» What is required
Return the line that contains "1033 (732, 710)" plus every line after it to the end of the entries below, exactly as given, and stop there.

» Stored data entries
........

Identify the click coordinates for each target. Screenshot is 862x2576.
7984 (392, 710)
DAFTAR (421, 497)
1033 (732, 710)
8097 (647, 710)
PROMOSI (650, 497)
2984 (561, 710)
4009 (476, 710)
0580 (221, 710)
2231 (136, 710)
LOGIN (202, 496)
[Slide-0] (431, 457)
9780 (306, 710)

........

» Finished task
1033 (732, 710)
8097 (647, 710)
PROMOSI (650, 497)
2984 (561, 710)
4009 (476, 710)
0580 (221, 710)
2231 (136, 710)
LOGIN (202, 496)
[Slide-0] (431, 457)
9780 (306, 710)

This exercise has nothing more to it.